• _取り組み方_:
パチンコ業界と選挙についての文章によると、風営法議連が国家公安委員長宛に提言書を提出したのは何月何日ですか。

• _文書の抜粋_:
■ ■ ■ ■ ■
しかしである。
自民党は、正確には尾立氏の後ろ盾でもある二階派は、今回のパチンコ業界の選挙戦を一定程度評価しているという声が漏れ聞こえている。以下は、パチンコ業界誌
「GreenBelt」のweb版から引用してみよう。
“東京都遊技業協同組合(阿部恭久理事長)の7月定例理事会が7月25日、遊技会館で開かれ、先の参議院議員選挙に出馬した尾立源幸氏が姿を見せ、選挙応援に対するお礼と、落選のお詫びを述べた。(筆者中略)理事会では阿部理事長が、選挙後に後援会役員と自民党本部を訪れたことを報告し、「幹事長からは半年足らずの期間で、もう少しのところまで善戦したとの労いの言葉をいただいた。今回の結果を真摯に受け止めて、これから自民党との関係を築いていくことを進めていきたい」と述べた。”(出典:
WEB GreenBelt 7月25日)
この阿部理事長とは、パチンコ業界の最大規模の団体である
全日本遊技事業協同組合連合会の理事長であり、おだち源幸氏の後援会の会長でもある。自民党幹事長がその阿部氏にかけた言葉は、単なるリップサービスなのだろうか。それとも言葉通りの意味が込められているのだろうか。
同Webサイトの記事では、「また阿部理事長は、早期の自民党風営法議連の会合を要望し、4月に議連が出した提言書に対する対応について警察行政から回答してもらうよう求めていることを報告した」とある。これは、あくまで業界側の要望であって、記事には幹事長の返答は言及されていない。
この「4月に議連が出した提言書」とは、自民党の「時代に適した風営法を求める議員連盟」(以下、風営法議連)が、4月25日に、国家公安委員長宛に提出した提言書であり、そこには、遊技機型式試験の適合率の向上や、遊技機のゲーム性、エンターテイメント性の向上にも配慮した開発環境の整備、更にはパチンコホール内に設置されたATM撤去に関する配慮を求める等、パチンコ業界は自民党に上程した内容が多く含まれている。その提言に対する警察行政からの返答を自民党に求めたというのだから、
パチンコ業界は、まだ「政治」を諦めていないのだ。
3年後の参議院選挙。パチンコ業界の再チャレンジはあるのか。
不屈の想いで政治に未来を託す人もいれば、今回の尾立氏の落選で想いの踵を返した人もいる。そもそもの反対派や無関心層もいる。先の3年間を俯瞰すれば、旧規則機の一斉撤去やホールの全面禁煙化、消費税増税と多事多難でもある。そもそも3年後のパチンコ業界に、選挙戦を構える体力があるのかも分からない。業界は、相も変わらず混沌としているのだ。
本稿の最後に。
自民党の風営法議連は、パチンコホール関係者を対象とした、プロジェクトチーム会議を8月にも開催するらしい。これが現時点における、自民党の回答であろうということを付記しておく。
■ ■ ■ ■ ■
(保存された項目)
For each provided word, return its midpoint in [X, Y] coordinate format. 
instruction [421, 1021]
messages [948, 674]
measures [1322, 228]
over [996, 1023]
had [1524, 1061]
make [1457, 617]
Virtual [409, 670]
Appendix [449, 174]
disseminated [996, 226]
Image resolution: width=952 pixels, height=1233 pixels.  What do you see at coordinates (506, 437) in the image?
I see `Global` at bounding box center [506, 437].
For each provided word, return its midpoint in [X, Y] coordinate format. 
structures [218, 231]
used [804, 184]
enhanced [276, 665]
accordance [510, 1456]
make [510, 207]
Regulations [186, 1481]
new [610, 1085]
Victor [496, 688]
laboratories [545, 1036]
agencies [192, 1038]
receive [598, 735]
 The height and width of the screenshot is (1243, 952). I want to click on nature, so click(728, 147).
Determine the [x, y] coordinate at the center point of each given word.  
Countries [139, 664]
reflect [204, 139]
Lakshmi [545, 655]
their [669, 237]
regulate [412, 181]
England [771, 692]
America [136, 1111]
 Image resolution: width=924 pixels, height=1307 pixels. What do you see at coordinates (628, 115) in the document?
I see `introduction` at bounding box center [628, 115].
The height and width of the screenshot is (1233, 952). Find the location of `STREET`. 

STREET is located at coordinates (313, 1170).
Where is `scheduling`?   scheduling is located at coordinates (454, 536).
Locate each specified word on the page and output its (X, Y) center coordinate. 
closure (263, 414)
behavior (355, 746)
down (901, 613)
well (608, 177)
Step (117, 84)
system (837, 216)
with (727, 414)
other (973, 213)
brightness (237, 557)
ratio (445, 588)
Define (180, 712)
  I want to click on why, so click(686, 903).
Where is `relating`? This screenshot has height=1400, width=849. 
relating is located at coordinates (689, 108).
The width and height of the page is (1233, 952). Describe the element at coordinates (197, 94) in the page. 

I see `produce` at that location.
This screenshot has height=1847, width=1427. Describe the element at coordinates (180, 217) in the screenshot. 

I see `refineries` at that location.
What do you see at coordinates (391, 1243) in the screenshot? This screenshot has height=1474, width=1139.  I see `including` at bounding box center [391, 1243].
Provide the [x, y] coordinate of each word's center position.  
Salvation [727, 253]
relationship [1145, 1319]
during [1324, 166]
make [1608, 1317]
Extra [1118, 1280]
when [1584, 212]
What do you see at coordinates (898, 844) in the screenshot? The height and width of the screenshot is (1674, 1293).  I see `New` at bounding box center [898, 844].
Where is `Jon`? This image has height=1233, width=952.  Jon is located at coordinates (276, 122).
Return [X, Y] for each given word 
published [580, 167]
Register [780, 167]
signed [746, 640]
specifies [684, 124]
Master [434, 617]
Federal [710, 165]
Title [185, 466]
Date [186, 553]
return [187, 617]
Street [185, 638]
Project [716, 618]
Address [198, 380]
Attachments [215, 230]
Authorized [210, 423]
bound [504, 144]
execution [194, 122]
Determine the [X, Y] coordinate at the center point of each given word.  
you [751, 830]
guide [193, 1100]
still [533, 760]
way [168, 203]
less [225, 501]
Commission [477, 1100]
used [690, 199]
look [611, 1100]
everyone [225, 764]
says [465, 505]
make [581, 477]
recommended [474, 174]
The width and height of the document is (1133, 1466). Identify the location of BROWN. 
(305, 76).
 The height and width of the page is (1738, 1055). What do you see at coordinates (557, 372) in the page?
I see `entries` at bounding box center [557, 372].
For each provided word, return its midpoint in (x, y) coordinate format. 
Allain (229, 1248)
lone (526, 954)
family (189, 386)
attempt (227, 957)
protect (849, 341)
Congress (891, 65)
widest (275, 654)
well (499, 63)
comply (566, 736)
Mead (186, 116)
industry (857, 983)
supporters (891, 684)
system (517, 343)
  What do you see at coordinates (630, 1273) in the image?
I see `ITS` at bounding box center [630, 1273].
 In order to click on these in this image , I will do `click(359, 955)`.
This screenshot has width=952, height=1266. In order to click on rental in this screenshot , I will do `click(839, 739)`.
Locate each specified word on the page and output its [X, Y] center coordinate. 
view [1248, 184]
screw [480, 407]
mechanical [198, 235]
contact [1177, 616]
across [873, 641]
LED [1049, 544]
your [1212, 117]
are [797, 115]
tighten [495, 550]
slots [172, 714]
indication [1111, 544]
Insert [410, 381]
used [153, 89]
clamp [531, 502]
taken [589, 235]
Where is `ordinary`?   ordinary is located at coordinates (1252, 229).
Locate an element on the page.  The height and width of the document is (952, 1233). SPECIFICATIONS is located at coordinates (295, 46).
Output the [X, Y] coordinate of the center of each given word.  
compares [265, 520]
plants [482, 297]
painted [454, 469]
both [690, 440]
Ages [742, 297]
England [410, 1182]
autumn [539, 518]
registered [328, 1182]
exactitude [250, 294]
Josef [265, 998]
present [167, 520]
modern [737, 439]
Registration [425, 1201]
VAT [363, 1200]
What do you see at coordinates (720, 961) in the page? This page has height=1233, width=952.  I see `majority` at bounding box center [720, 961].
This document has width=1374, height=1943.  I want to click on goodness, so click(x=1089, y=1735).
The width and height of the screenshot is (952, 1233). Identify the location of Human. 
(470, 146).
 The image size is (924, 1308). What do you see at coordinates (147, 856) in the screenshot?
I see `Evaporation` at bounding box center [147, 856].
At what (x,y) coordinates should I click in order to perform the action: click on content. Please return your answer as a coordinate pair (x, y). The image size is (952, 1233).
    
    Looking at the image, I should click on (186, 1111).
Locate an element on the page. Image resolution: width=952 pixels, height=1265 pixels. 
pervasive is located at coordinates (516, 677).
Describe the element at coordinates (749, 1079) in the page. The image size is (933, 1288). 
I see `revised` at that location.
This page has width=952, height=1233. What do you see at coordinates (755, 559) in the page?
■ ■ ■ ■ ■
• _解答_:
4月25日です。